Problem → The full listing, copied exactly, is the required output.

Data extract →
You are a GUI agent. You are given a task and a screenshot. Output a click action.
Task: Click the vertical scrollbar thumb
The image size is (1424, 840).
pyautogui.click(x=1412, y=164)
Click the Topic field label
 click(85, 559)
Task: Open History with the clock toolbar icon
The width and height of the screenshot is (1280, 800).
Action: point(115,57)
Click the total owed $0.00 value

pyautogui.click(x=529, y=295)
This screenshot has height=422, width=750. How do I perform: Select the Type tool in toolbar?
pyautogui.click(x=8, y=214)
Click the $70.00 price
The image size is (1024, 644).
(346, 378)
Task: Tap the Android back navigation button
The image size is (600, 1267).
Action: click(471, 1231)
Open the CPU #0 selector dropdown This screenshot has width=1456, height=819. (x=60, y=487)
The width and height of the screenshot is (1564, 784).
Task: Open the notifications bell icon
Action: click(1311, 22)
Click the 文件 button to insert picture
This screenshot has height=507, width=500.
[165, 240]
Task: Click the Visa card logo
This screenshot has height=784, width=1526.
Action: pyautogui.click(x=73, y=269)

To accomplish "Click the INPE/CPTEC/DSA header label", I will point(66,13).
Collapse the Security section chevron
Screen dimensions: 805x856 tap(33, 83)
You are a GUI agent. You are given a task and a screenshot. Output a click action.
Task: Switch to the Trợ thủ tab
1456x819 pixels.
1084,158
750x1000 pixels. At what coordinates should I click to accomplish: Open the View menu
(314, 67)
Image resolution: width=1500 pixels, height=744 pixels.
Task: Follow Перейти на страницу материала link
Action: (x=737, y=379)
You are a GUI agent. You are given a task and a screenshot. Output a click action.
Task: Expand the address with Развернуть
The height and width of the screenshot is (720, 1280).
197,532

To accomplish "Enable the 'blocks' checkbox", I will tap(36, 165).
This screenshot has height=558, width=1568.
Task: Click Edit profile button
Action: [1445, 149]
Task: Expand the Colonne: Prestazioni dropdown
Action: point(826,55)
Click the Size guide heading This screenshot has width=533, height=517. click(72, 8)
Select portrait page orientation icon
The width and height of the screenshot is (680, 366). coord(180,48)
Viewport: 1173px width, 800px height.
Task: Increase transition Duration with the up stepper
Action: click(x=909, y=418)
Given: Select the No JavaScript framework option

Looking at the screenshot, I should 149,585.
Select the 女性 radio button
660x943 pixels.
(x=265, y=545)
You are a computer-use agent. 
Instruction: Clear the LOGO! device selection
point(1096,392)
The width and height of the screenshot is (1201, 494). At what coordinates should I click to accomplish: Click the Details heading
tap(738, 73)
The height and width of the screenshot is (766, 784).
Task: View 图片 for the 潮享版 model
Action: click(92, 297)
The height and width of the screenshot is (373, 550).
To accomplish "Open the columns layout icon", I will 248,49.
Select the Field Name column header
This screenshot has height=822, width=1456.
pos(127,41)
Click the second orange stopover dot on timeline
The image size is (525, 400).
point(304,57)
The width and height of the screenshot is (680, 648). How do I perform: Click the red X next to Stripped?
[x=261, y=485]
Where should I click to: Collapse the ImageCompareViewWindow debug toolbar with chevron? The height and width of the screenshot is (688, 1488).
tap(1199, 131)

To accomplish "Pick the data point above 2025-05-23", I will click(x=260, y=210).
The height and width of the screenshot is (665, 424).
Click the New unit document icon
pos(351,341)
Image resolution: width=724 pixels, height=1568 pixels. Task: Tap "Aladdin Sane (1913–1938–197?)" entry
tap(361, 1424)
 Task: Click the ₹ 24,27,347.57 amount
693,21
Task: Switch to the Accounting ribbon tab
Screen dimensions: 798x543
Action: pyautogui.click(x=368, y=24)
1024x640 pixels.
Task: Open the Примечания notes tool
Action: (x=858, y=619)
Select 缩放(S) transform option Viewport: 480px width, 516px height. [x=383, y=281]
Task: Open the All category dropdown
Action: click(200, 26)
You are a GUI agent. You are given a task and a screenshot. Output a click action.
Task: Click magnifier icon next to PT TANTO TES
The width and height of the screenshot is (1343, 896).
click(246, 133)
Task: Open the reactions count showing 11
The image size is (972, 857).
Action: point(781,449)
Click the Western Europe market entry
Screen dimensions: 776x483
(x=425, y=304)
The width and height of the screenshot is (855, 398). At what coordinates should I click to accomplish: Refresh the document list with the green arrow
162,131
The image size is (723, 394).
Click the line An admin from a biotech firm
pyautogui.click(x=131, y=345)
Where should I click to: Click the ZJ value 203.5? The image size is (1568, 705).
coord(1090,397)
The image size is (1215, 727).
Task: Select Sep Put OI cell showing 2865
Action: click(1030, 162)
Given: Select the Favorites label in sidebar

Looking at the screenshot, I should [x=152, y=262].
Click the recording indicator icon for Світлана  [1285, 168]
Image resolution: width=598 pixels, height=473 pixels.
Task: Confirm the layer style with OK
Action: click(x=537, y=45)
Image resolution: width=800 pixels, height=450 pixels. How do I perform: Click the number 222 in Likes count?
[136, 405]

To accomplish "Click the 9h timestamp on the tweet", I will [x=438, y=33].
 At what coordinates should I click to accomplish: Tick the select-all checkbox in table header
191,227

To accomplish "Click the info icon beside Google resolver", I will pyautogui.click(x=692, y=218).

Result of this task →
You are a GUI agent. You are given a task and a screenshot. Output a click action.
Task: Click the vertical scrollbar thumb
The image size is (1424, 840).
pyautogui.click(x=1412, y=164)
Click the Topic field label
 click(85, 559)
Task: Open History with the clock toolbar icon
The width and height of the screenshot is (1280, 800).
Action: point(115,57)
Click the total owed $0.00 value

pyautogui.click(x=529, y=295)
This screenshot has height=422, width=750. How do I perform: Select the Type tool in toolbar?
pyautogui.click(x=8, y=214)
Click the $70.00 price
The image size is (1024, 644).
(346, 378)
Task: Tap the Android back navigation button
The image size is (600, 1267).
Action: click(471, 1231)
Open the CPU #0 selector dropdown This screenshot has width=1456, height=819. (x=60, y=487)
The width and height of the screenshot is (1564, 784).
Task: Open the notifications bell icon
Action: click(1311, 22)
Click the 文件 button to insert picture
This screenshot has height=507, width=500.
[165, 240]
Task: Click the Visa card logo
This screenshot has height=784, width=1526.
Action: pyautogui.click(x=73, y=269)

To accomplish "Click the INPE/CPTEC/DSA header label", I will point(66,13).
Collapse the Security section chevron
Screen dimensions: 805x856 tap(33, 83)
You are a GUI agent. You are given a task and a screenshot. Output a click action.
Task: Switch to the Trợ thủ tab
1456x819 pixels.
1084,158
750x1000 pixels. At what coordinates should I click to accomplish: Open the View menu
(314, 67)
Image resolution: width=1500 pixels, height=744 pixels.
Task: Follow Перейти на страницу материала link
Action: (x=737, y=379)
You are a GUI agent. You are given a task and a screenshot. Output a click action.
Task: Expand the address with Развернуть
The height and width of the screenshot is (720, 1280).
197,532

To accomplish "Enable the 'blocks' checkbox", I will tap(36, 165).
This screenshot has height=558, width=1568.
Task: Click Edit profile button
Action: [1445, 149]
Task: Expand the Colonne: Prestazioni dropdown
Action: point(826,55)
Click the Size guide heading This screenshot has width=533, height=517. click(72, 8)
Select portrait page orientation icon
The width and height of the screenshot is (680, 366). coord(180,48)
Viewport: 1173px width, 800px height.
Task: Increase transition Duration with the up stepper
Action: click(x=909, y=418)
Given: Select the No JavaScript framework option

Looking at the screenshot, I should 149,585.
Select the 女性 radio button
660x943 pixels.
(x=265, y=545)
You are a computer-use agent. 
Instruction: Clear the LOGO! device selection
point(1096,392)
The width and height of the screenshot is (1201, 494). At what coordinates should I click to accomplish: Click the Details heading
tap(738, 73)
The height and width of the screenshot is (766, 784).
Task: View 图片 for the 潮享版 model
Action: click(92, 297)
The height and width of the screenshot is (373, 550).
To accomplish "Open the columns layout icon", I will 248,49.
Select the Field Name column header
This screenshot has height=822, width=1456.
pos(127,41)
Click the second orange stopover dot on timeline
The image size is (525, 400).
point(304,57)
The width and height of the screenshot is (680, 648). How do I perform: Click the red X next to Stripped?
[x=261, y=485]
Where should I click to: Collapse the ImageCompareViewWindow debug toolbar with chevron? The height and width of the screenshot is (688, 1488).
tap(1199, 131)

To accomplish "Pick the data point above 2025-05-23", I will click(x=260, y=210).
The height and width of the screenshot is (665, 424).
Click the New unit document icon
pos(351,341)
Image resolution: width=724 pixels, height=1568 pixels. Task: Tap "Aladdin Sane (1913–1938–197?)" entry
tap(361, 1424)
 Task: Click the ₹ 24,27,347.57 amount
693,21
Task: Switch to the Accounting ribbon tab
Screen dimensions: 798x543
Action: pyautogui.click(x=368, y=24)
1024x640 pixels.
Task: Open the Примечания notes tool
Action: (x=858, y=619)
Select 缩放(S) transform option Viewport: 480px width, 516px height. [x=383, y=281]
Task: Open the All category dropdown
Action: click(200, 26)
You are a GUI agent. You are given a task and a screenshot. Output a click action.
Task: Click magnifier icon next to PT TANTO TES
The width and height of the screenshot is (1343, 896).
click(246, 133)
Task: Open the reactions count showing 11
The image size is (972, 857).
Action: point(781,449)
Click the Western Europe market entry
Screen dimensions: 776x483
(x=425, y=304)
The width and height of the screenshot is (855, 398). At what coordinates should I click to accomplish: Refresh the document list with the green arrow
162,131
The image size is (723, 394).
Click the line An admin from a biotech firm
pyautogui.click(x=131, y=345)
Where should I click to: Click the ZJ value 203.5? The image size is (1568, 705).
coord(1090,397)
The image size is (1215, 727).
Task: Select Sep Put OI cell showing 2865
Action: click(1030, 162)
Given: Select the Favorites label in sidebar

Looking at the screenshot, I should [x=152, y=262].
Click the recording indicator icon for Світлана  [1285, 168]
Image resolution: width=598 pixels, height=473 pixels.
Task: Confirm the layer style with OK
Action: click(x=537, y=45)
Image resolution: width=800 pixels, height=450 pixels. How do I perform: Click the number 222 in Likes count?
[136, 405]

To accomplish "Click the 9h timestamp on the tweet", I will [x=438, y=33].
 At what coordinates should I click to accomplish: Tick the select-all checkbox in table header
191,227

To accomplish "Click the info icon beside Google resolver", I will pyautogui.click(x=692, y=218).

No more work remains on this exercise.